• RECORDS PROVIDED:
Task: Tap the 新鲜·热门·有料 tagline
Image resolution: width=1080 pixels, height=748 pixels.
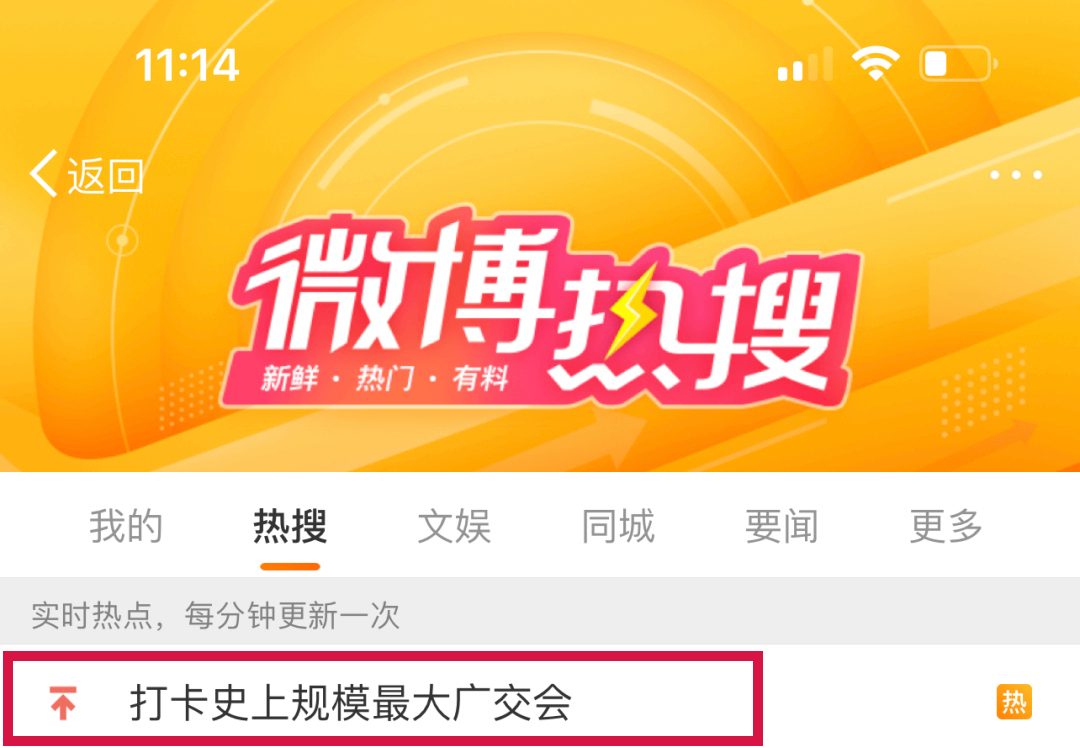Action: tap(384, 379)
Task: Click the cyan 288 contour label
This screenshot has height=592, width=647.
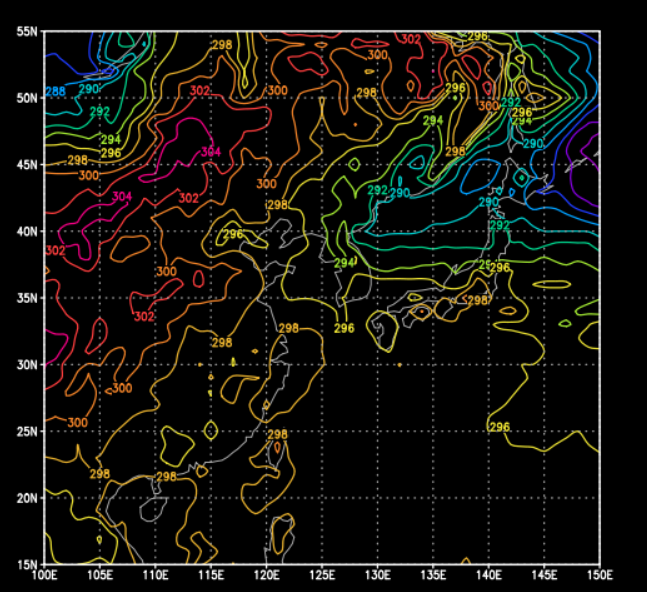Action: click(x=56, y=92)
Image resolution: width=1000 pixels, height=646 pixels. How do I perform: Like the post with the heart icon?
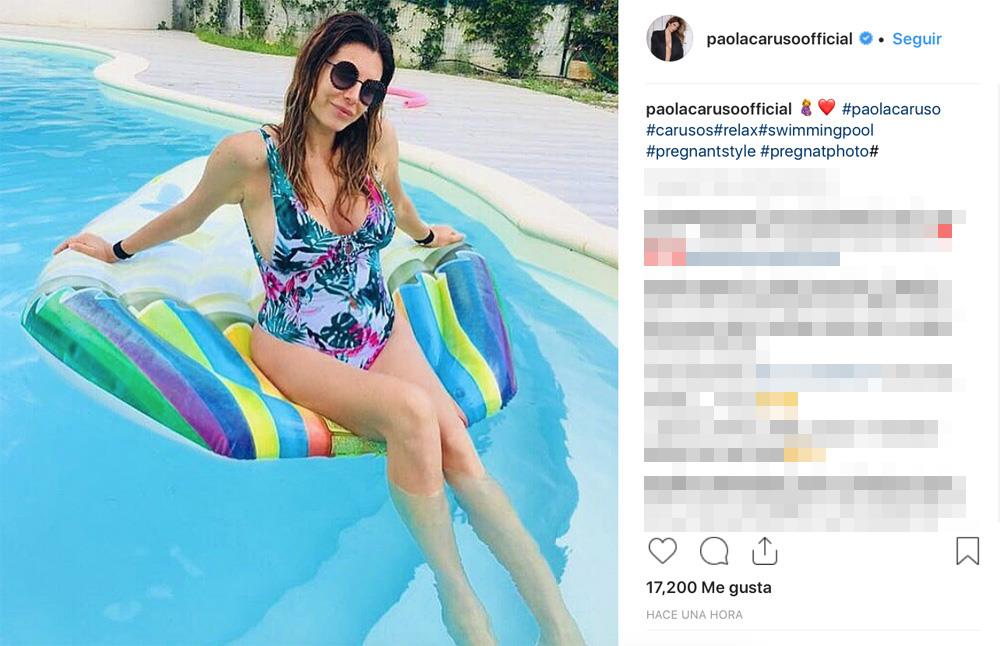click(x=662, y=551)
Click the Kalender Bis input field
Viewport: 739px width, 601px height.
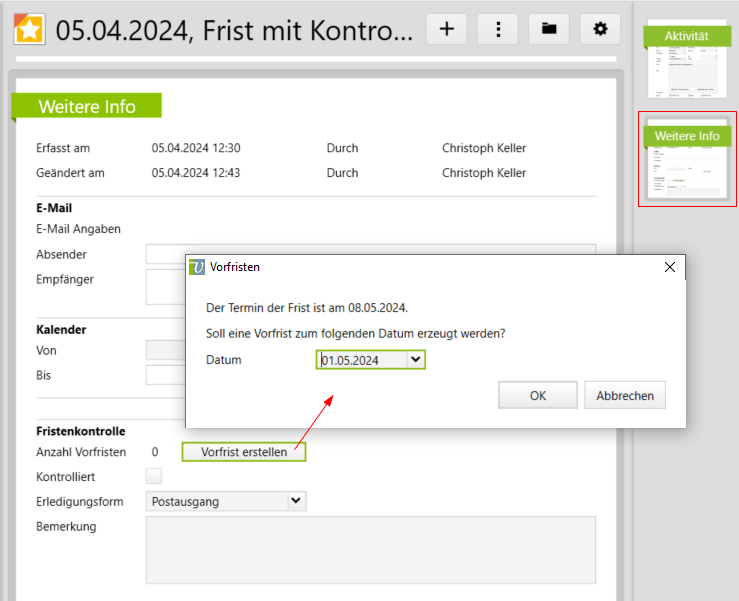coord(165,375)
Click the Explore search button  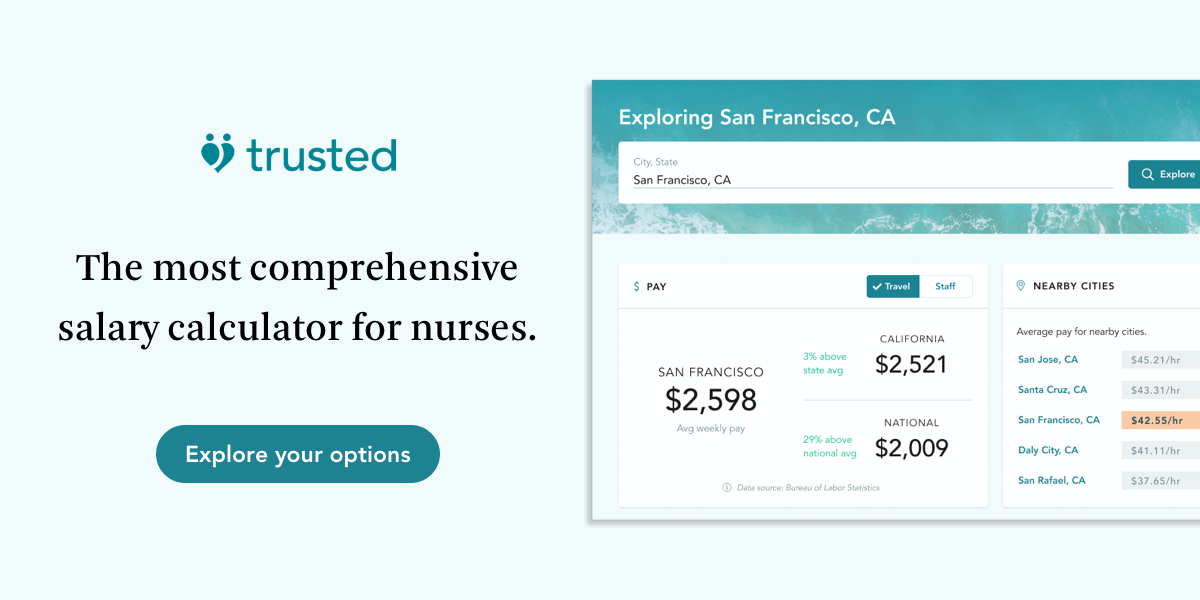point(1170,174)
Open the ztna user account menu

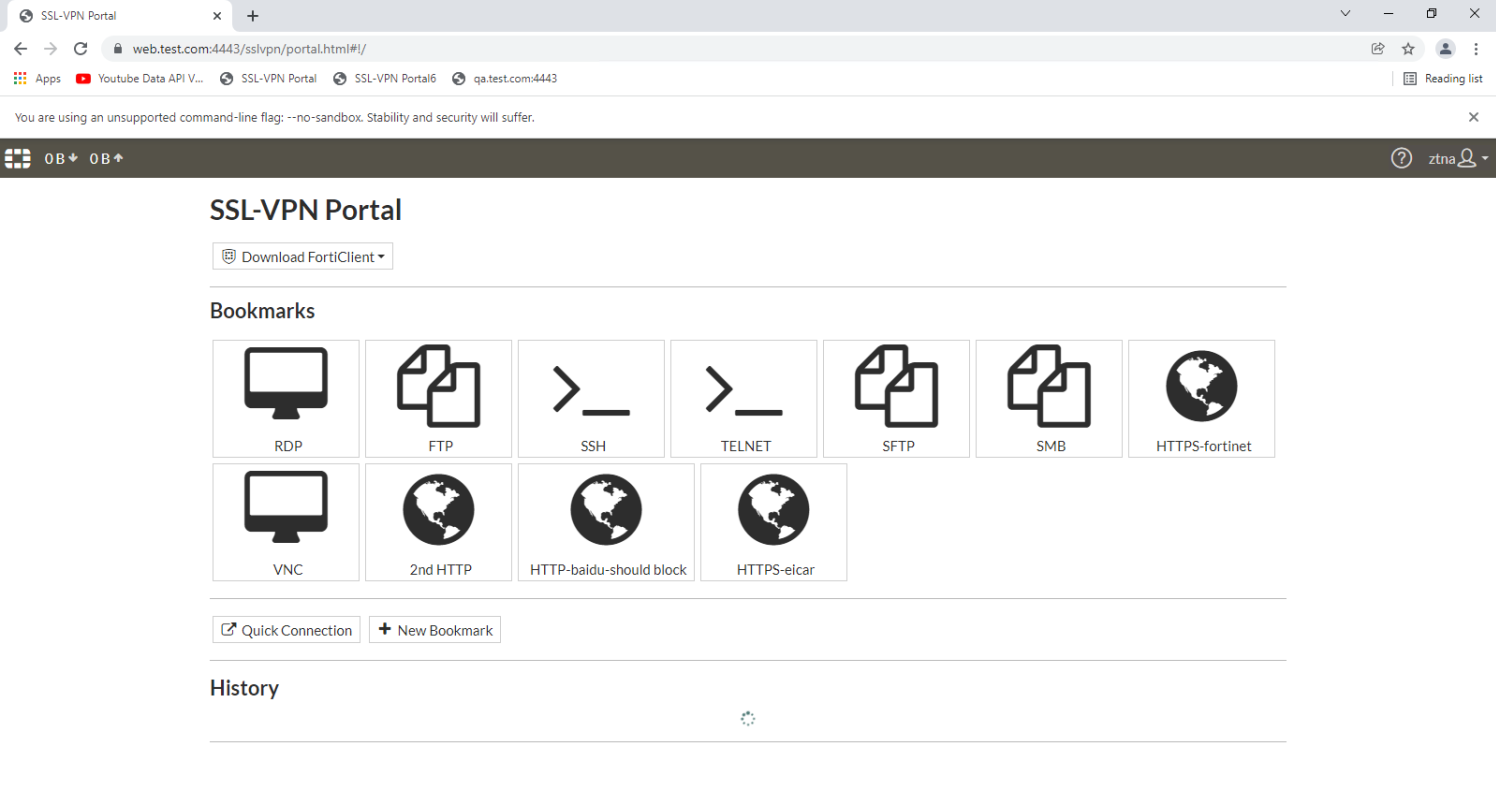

• THE PROBLEM: Go line by line through the data above and report each one that holds the string "Task".

• EXERCISE SOLUTION:
Task: Tap the 新鲜·热门·有料 tagline
Task: Click the cyan 288 contour label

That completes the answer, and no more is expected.